### Directions for this task
Report every line of the material below that contains the string "magnifying", copying each such line in full. Letter case matters.
** BEGIN Material to process **
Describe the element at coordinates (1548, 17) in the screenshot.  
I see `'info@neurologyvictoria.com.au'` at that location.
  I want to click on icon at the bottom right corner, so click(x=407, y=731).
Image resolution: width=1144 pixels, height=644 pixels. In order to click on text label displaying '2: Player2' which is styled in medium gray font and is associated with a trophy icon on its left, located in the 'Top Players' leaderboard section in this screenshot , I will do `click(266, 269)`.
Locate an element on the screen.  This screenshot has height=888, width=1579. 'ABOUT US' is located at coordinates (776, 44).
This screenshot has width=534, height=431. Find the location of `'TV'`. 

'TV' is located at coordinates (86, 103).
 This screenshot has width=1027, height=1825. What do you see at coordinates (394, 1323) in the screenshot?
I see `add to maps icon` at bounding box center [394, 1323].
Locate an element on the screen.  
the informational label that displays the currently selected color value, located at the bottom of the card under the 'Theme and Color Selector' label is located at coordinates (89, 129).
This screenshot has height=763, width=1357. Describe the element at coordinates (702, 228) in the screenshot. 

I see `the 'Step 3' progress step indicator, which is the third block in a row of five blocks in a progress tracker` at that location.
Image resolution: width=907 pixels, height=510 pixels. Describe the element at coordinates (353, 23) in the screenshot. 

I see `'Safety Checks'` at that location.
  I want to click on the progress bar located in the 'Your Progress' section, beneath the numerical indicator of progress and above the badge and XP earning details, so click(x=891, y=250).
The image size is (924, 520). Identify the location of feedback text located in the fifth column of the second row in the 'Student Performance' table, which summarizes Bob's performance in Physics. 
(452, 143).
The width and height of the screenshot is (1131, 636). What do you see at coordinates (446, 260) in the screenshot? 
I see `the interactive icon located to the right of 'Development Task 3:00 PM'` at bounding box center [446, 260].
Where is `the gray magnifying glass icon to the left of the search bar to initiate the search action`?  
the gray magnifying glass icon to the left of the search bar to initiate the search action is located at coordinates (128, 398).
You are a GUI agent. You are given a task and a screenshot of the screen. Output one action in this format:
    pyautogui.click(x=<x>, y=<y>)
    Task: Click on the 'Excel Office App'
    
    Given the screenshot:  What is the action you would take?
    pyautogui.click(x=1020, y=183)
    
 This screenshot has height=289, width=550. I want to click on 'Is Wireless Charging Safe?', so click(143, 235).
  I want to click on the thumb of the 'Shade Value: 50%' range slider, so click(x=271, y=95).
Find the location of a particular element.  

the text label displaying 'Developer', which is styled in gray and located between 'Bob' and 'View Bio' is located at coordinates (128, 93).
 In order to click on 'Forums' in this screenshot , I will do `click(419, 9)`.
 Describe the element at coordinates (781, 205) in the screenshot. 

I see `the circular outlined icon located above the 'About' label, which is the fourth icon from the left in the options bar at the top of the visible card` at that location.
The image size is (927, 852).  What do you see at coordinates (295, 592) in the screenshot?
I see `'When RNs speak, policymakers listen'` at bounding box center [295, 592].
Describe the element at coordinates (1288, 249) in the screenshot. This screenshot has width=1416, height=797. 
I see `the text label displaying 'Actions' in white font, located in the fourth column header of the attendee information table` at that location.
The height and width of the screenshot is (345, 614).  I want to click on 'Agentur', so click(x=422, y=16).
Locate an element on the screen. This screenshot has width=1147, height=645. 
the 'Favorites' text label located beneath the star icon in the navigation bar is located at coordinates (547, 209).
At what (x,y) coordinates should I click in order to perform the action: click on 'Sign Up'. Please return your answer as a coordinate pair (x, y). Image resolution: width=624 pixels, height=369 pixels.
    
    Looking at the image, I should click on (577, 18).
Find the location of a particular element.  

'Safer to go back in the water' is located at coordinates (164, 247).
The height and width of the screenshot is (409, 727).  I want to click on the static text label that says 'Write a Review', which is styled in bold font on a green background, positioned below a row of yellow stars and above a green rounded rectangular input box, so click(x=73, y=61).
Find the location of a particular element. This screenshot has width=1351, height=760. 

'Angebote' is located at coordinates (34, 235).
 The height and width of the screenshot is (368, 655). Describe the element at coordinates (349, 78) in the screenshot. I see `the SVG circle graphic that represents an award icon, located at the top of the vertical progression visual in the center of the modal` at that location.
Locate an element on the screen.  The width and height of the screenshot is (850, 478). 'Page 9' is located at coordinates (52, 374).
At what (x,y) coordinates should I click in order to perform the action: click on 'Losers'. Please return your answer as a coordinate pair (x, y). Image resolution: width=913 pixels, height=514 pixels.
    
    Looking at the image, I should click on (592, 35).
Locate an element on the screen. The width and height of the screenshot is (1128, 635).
** END Material to process **
### Response
Where is `the gray magnifying glass icon to the left of the search bar to initiate the search action`?  
the gray magnifying glass icon to the left of the search bar to initiate the search action is located at coordinates (128, 398).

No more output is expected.